There was a joke at the height of the Cold War: What should you do in the event of nuclear missile attack? Take shelter, duck and cover, then kiss your butt goodbye.

If you’re trying to save IT projects — even the most strategic ones — you might feel the same way as you struggle through today’s historic financial meltdown.

“I’ve never known so many people all predicting doom and gloom at the same time across every front,” says Peter Whatnell, CIO at Sunoco Inc. and the new president of the Society for Information Management. “I’m being overly dramatic, but there doesn’t appear to be a ray of hope anywhere.”

As 2008 drew to a close, market research companies continued to slash their financial forecasts. In October, Gartner Inc. lowered its estimate for 2009 U.S. IT spending growth to 2.3 per cent, down from an earlier prediction of 5.8 per cent.
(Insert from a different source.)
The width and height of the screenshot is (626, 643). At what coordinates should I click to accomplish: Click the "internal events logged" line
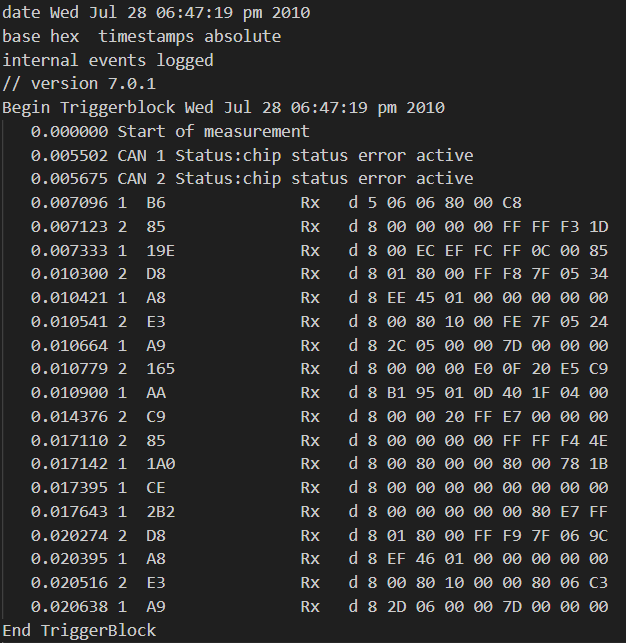107,60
And last month, Forrester Research Inc. predicted a 3 per cent decline in spending on IT goods and services this year compared with 2008.

Companies aren’t just talking about reducing IT spending; they’re talking about reducing it drastically. “I’m hearing folks talk about significant double-digit reductions, and quickly,” says Whatnell.

Like emergency room doctors treating a gunshot victim, many executives feel that the priority is simply to stop the bleeding, says Gartner analyst Jorge Lopez. That mentality makes even strategic business-wide projects vulnerable.

“[The victim’s] relatives may be saying, ‘Oh my God, he’s getting married in three months,’ but you can’t even listen to that, right? If you don’t stop the bleeding, there is no wedding.”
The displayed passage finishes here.